The MCSDI organizers also organized the June 24 rally at the Government Center in Minneapolis, but at that time they had not chosen an official name for their group. Parham Alaei, one of the MCSDI organizers, said he felt good about how much more support they were getting this time from government officials and other organizations.
About 80 protesters held up signs such as “I love Iran,” “Torture enough, pain enough, We had enough, enough is enough,” and “Support Iranian Youth.” They first chanted and sang on the steps around the Capitol, and then listened to speakers from the sponsoring organizations and representatives from the offices of Senator Amy Klobuchar and Congress members Keith Ellison, Michele Bachmann, and Betty McCollum. Following the rally, the protesters marched along the sidewalk around the Capitol lawn.
The goals of the rally, according to the MCSD press release were:
Support for Iranian people’s quest for human rights, freedom, and democracy
Protection of innocent civilians from killing, torture and arbitrary execution
Release of political prisoners
Democratic elections under international supervision
Protection of freedom of the press and access to information
Respect for the rights of women and religious and ethnic minorities
Coverage of the Iran news, especially human rights violations, by the media
Robin Phillips, from the Advocates for Human Rights, said she hoped the rally and march would “bring some attention to the human rights violations that are happening in Iran.” She said she hoped that people could separate the politics from the human rights violations, which everyone around the world should condemn.

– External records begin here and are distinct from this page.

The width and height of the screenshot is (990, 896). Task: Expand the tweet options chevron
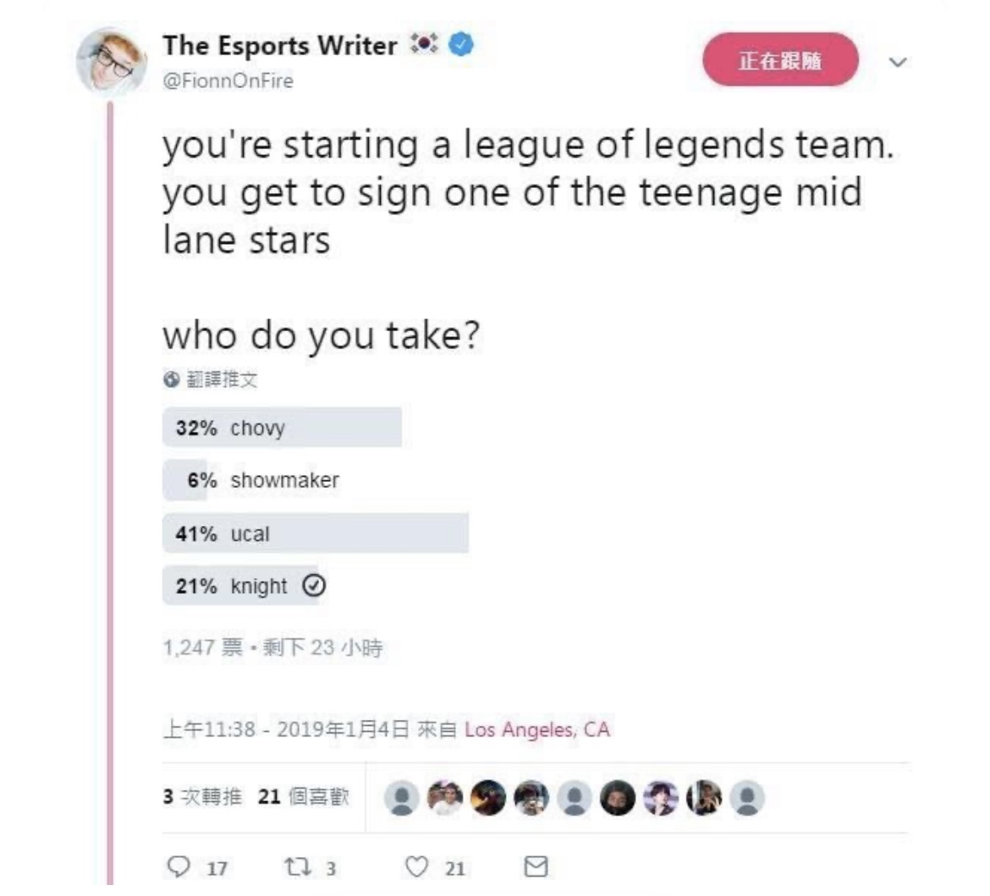[x=898, y=62]
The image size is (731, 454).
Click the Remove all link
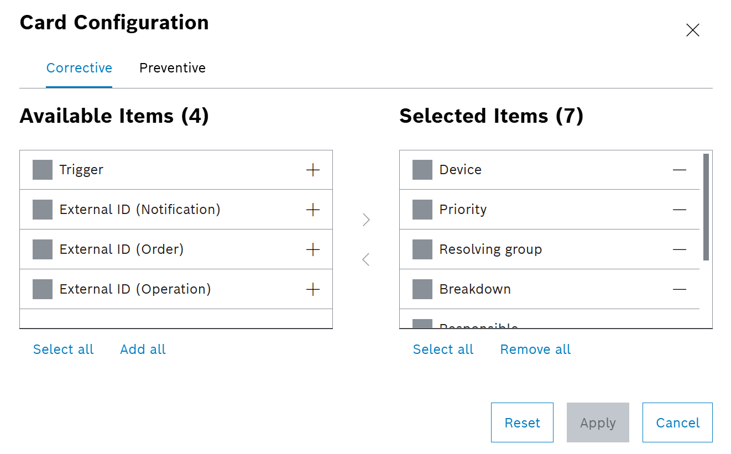click(535, 349)
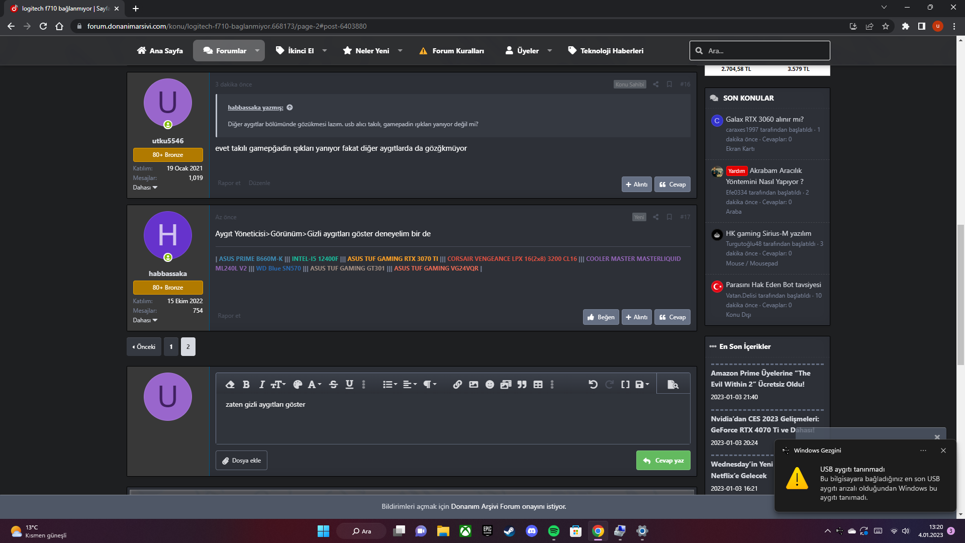This screenshot has height=543, width=965.
Task: Click Beğen on habbassaka's post
Action: click(x=601, y=317)
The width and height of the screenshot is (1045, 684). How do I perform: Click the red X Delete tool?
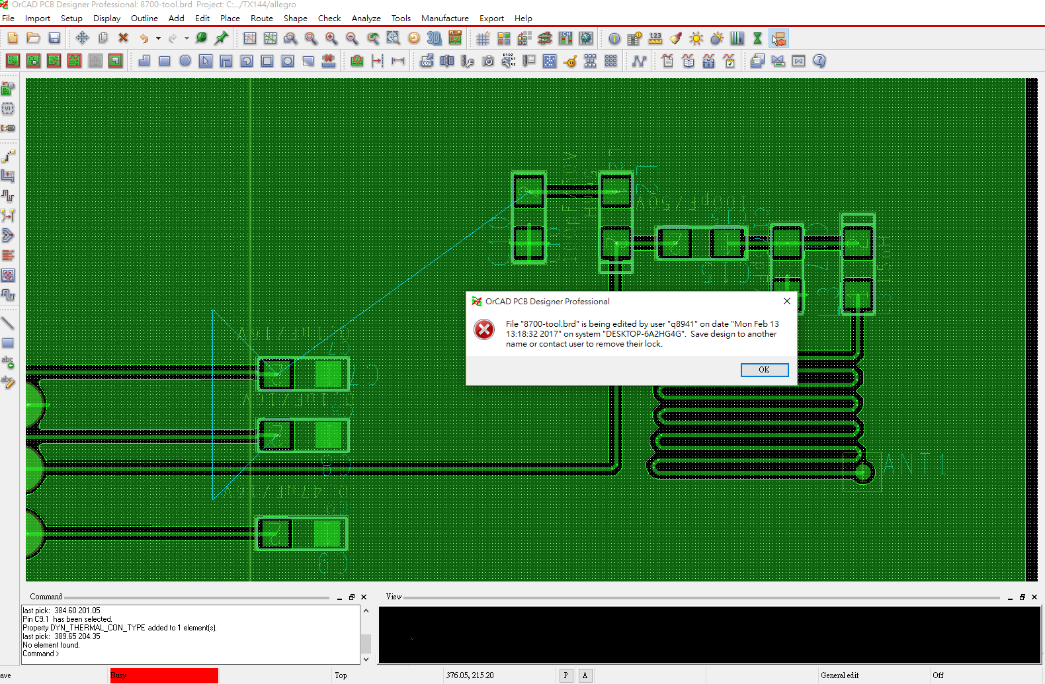click(x=123, y=38)
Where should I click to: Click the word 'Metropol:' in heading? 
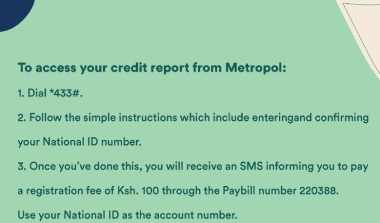click(256, 67)
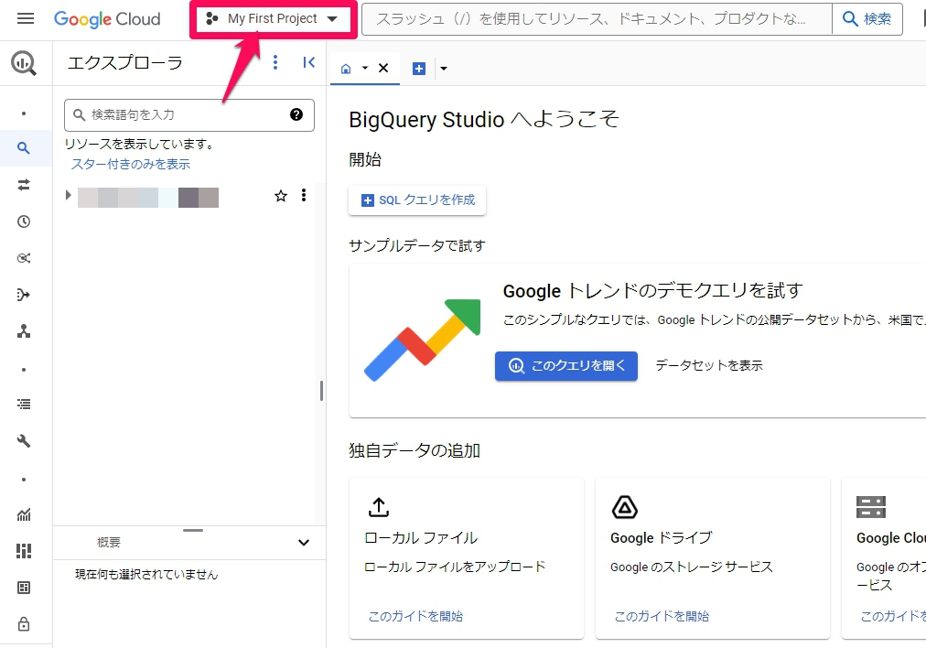Collapse the Explorer panel

(308, 62)
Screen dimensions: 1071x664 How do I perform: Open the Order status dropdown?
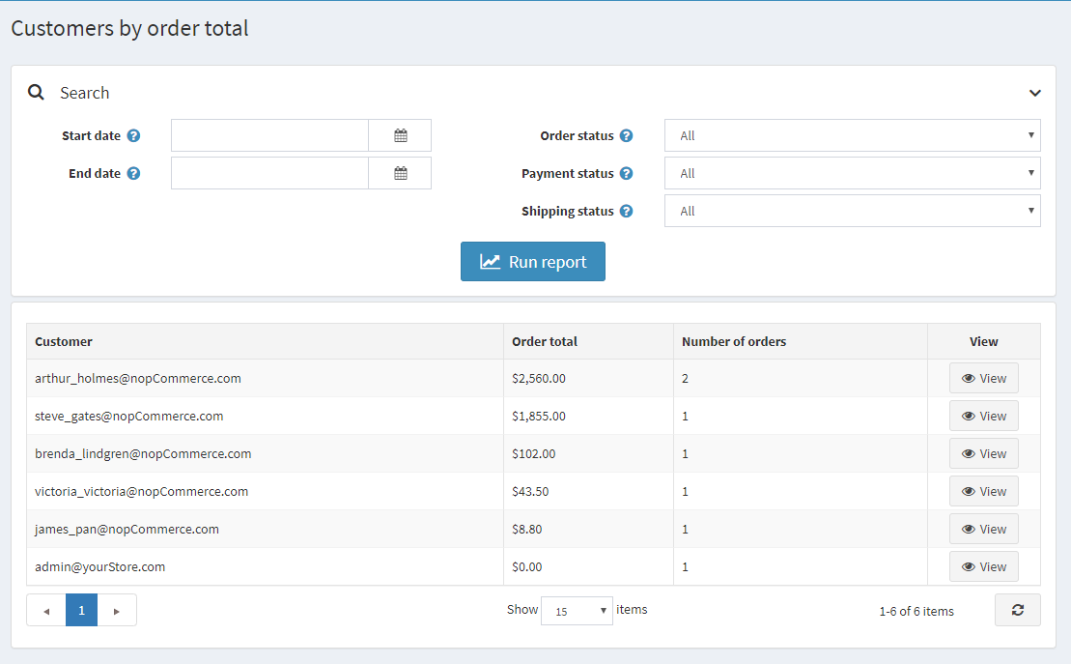click(x=852, y=136)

For some protesters, separating politics from the human rights violations is impossible. One member of MCSD stated that the politics and violence in Iran are joined. “If they would be able to tolerate the opposition’s voice,” the man said, “that basically means more freedom for the people.” He said that none of the candidates in the Iranian election were his favorite, but he hoped that dissenters would not suffer violence. “If we came up with the resolution around the world to stop violence in my country,” he said, “that would be a major step toward democracy.”